----- INPUT -----

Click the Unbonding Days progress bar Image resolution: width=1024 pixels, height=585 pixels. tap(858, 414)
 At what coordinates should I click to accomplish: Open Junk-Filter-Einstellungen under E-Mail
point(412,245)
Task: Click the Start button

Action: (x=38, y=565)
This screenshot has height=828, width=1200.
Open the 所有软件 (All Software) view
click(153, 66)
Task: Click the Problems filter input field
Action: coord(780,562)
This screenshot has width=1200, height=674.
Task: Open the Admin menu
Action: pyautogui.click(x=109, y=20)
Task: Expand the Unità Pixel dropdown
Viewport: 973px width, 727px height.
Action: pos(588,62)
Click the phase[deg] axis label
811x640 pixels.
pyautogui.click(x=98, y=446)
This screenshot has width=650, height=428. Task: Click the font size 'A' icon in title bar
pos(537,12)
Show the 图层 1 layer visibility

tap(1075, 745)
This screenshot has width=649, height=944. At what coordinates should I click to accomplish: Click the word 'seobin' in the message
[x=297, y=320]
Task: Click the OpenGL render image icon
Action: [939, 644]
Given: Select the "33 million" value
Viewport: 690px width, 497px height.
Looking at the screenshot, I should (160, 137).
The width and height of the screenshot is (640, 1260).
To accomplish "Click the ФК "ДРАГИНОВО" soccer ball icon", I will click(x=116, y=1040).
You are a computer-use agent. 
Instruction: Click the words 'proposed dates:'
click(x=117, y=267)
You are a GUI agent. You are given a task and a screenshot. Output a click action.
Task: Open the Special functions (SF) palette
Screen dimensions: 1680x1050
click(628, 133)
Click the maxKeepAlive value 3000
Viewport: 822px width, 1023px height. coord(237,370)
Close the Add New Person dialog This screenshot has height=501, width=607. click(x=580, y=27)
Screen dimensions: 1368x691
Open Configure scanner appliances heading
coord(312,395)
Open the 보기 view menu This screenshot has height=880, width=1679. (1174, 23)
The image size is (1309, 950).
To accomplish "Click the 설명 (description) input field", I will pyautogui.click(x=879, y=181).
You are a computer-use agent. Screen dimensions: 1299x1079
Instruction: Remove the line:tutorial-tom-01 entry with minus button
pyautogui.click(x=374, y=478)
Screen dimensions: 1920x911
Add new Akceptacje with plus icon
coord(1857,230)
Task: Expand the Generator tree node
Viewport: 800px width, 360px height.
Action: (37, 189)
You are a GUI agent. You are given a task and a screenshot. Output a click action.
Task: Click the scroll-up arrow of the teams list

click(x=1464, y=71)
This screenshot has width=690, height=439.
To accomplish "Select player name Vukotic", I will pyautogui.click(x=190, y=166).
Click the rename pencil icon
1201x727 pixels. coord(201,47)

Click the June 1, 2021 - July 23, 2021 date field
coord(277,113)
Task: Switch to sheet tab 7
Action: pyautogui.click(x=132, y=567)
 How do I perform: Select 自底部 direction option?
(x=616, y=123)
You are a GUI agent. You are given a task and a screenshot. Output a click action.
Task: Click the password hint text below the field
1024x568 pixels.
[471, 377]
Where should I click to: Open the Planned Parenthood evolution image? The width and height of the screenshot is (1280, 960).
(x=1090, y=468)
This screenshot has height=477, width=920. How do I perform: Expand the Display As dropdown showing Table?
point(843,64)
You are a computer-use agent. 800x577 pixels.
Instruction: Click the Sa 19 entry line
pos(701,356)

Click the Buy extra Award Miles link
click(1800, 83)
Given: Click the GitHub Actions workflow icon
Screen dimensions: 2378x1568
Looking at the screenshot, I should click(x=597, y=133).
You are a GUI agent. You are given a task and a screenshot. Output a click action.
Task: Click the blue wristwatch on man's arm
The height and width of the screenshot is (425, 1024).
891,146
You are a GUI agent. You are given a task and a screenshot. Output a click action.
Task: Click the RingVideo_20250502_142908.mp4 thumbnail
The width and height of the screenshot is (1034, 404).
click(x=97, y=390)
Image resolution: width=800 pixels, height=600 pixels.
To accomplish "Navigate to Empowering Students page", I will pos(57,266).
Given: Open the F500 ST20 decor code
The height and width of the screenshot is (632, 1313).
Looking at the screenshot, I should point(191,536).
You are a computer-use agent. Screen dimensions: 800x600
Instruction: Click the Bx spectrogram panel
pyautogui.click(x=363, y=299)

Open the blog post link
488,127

-----

* **WORK TASK**:
In full and word for word, restate the data.

* **REPLY TO THE EXERCISE**:
Click the Unbonding Days progress bar Image resolution: width=1024 pixels, height=585 pixels. tap(858, 414)
 At what coordinates should I click to accomplish: Open Junk-Filter-Einstellungen under E-Mail
point(412,245)
Task: Click the Start button

Action: (x=38, y=565)
This screenshot has height=828, width=1200.
Open the 所有软件 (All Software) view
click(153, 66)
Task: Click the Problems filter input field
Action: coord(780,562)
This screenshot has width=1200, height=674.
Task: Open the Admin menu
Action: pyautogui.click(x=109, y=20)
Task: Expand the Unità Pixel dropdown
Viewport: 973px width, 727px height.
Action: pos(588,62)
Click the phase[deg] axis label
811x640 pixels.
pyautogui.click(x=98, y=446)
This screenshot has width=650, height=428. Task: Click the font size 'A' icon in title bar
pos(537,12)
Show the 图层 1 layer visibility

tap(1075, 745)
This screenshot has width=649, height=944. At what coordinates should I click to accomplish: Click the word 'seobin' in the message
[x=297, y=320]
Task: Click the OpenGL render image icon
Action: [939, 644]
Given: Select the "33 million" value
Viewport: 690px width, 497px height.
Looking at the screenshot, I should (160, 137).
The width and height of the screenshot is (640, 1260).
To accomplish "Click the ФК "ДРАГИНОВО" soccer ball icon", I will click(x=116, y=1040).
You are a computer-use agent. 
Instruction: Click the words 'proposed dates:'
click(x=117, y=267)
You are a GUI agent. You are given a task and a screenshot. Output a click action.
Task: Open the Special functions (SF) palette
Screen dimensions: 1680x1050
click(628, 133)
Click the maxKeepAlive value 3000
Viewport: 822px width, 1023px height. coord(237,370)
Close the Add New Person dialog This screenshot has height=501, width=607. click(x=580, y=27)
Screen dimensions: 1368x691
Open Configure scanner appliances heading
coord(312,395)
Open the 보기 view menu This screenshot has height=880, width=1679. (1174, 23)
The image size is (1309, 950).
To accomplish "Click the 설명 (description) input field", I will pyautogui.click(x=879, y=181).
You are a computer-use agent. Screen dimensions: 1299x1079
Instruction: Remove the line:tutorial-tom-01 entry with minus button
pyautogui.click(x=374, y=478)
Screen dimensions: 1920x911
Add new Akceptacje with plus icon
coord(1857,230)
Task: Expand the Generator tree node
Viewport: 800px width, 360px height.
Action: (37, 189)
You are a GUI agent. You are given a task and a screenshot. Output a click action.
Task: Click the scroll-up arrow of the teams list

click(x=1464, y=71)
This screenshot has width=690, height=439.
To accomplish "Select player name Vukotic", I will pyautogui.click(x=190, y=166).
Click the rename pencil icon
1201x727 pixels. coord(201,47)

Click the June 1, 2021 - July 23, 2021 date field
coord(277,113)
Task: Switch to sheet tab 7
Action: pyautogui.click(x=132, y=567)
 How do I perform: Select 自底部 direction option?
(x=616, y=123)
You are a GUI agent. You are given a task and a screenshot. Output a click action.
Task: Click the password hint text below the field
1024x568 pixels.
[471, 377]
Where should I click to: Open the Planned Parenthood evolution image? The width and height of the screenshot is (1280, 960).
(x=1090, y=468)
This screenshot has height=477, width=920. How do I perform: Expand the Display As dropdown showing Table?
point(843,64)
You are a computer-use agent. 800x577 pixels.
Instruction: Click the Sa 19 entry line
pos(701,356)

Click the Buy extra Award Miles link
click(1800, 83)
Given: Click the GitHub Actions workflow icon
Screen dimensions: 2378x1568
Looking at the screenshot, I should click(x=597, y=133).
You are a GUI agent. You are given a task and a screenshot. Output a click action.
Task: Click the blue wristwatch on man's arm
The height and width of the screenshot is (425, 1024).
891,146
You are a GUI agent. You are given a task and a screenshot. Output a click action.
Task: Click the RingVideo_20250502_142908.mp4 thumbnail
The width and height of the screenshot is (1034, 404).
click(x=97, y=390)
Image resolution: width=800 pixels, height=600 pixels.
To accomplish "Navigate to Empowering Students page", I will pos(57,266).
Given: Open the F500 ST20 decor code
The height and width of the screenshot is (632, 1313).
Looking at the screenshot, I should point(191,536).
You are a computer-use agent. Screen dimensions: 800x600
Instruction: Click the Bx spectrogram panel
pyautogui.click(x=363, y=299)

Open the blog post link
488,127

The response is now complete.